Mental health challenges in hindsight
Part of the blame lies with me: looking back, I believe I could have done a better job supporting Mike in sharing his mental health challenges with the Board.
The whole fiasco could have been prevented with a timelier revelation.
An earlier strategic shift to gradual growth would have solved the need for some of the fundraising efforts, thereby letting Mike focus on his passion of satisfying customers and building the brand, instead of forcing him to deal with his most hated task of soliciting investor cash.
He would have had more mental resources and would not have burned out. The startup would have continued to do well.
I share this story, for which I acknowledge a degree of blame, with the hope that startup founders will take it to heart and influence your key stakeholders to be more aware of and attentive to mental health.
This story also serves as a cautionary tale for startup executives wary of disclosing their mental health struggles to major investors and Board members, for fear of their competence getting questioned.
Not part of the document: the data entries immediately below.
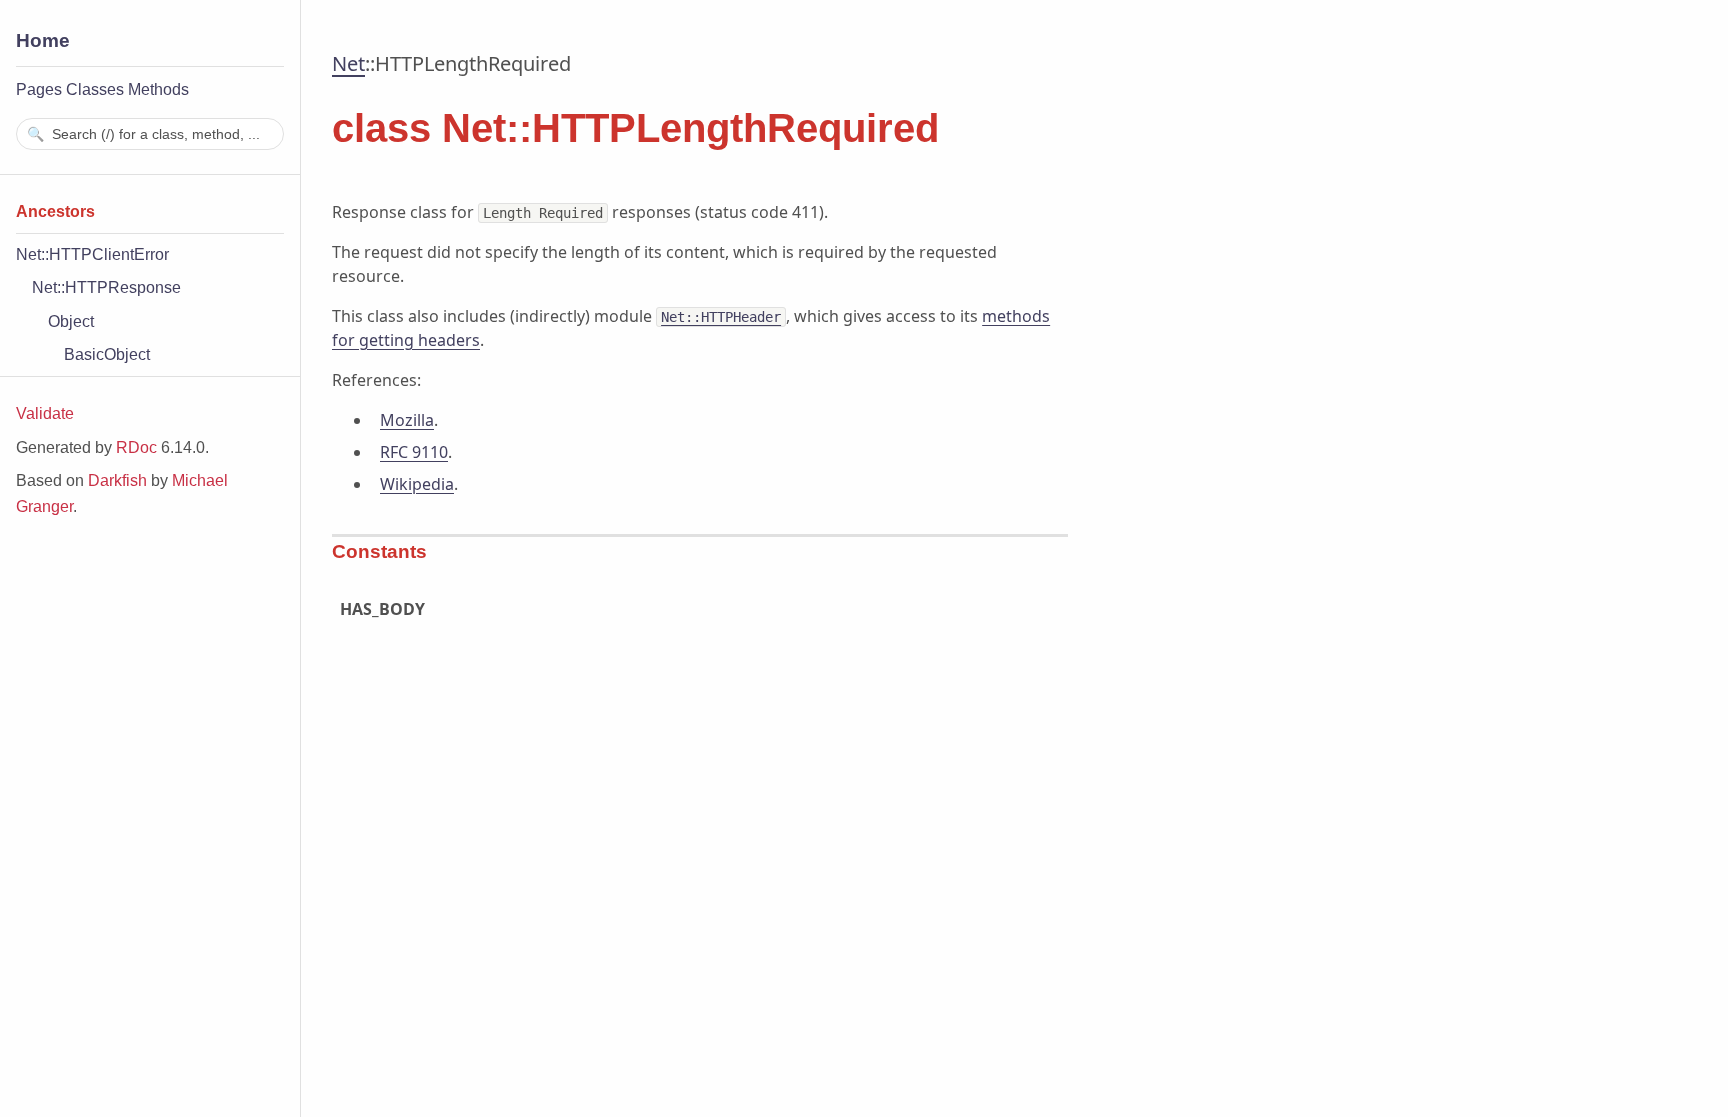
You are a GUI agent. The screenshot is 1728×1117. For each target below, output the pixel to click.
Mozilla (407, 420)
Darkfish (117, 480)
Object (71, 321)
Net (348, 63)
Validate (45, 413)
Mike is one of many brilliant startup founder executives pushed past their breaking point by such stakeholders, and I hope you will never travel in Mike’s shoes.
It should also serve as a warning to major investors and Board members to support the founders to take care of their mental health as a significant priority.
The fight to address mental health challenges
In an increasingly disrupted and uncertain future, which will only breed more stress and anxiety, we cannot afford to lose such talented entrepreneurial executives by ignoring the dangers of mental health challenges.
Startup executives and employees need to encourage and model transparency around mental wellness, as well as training in how to spot and support colleagues in times of trouble while fighting the stigma around mental illness in startup settings.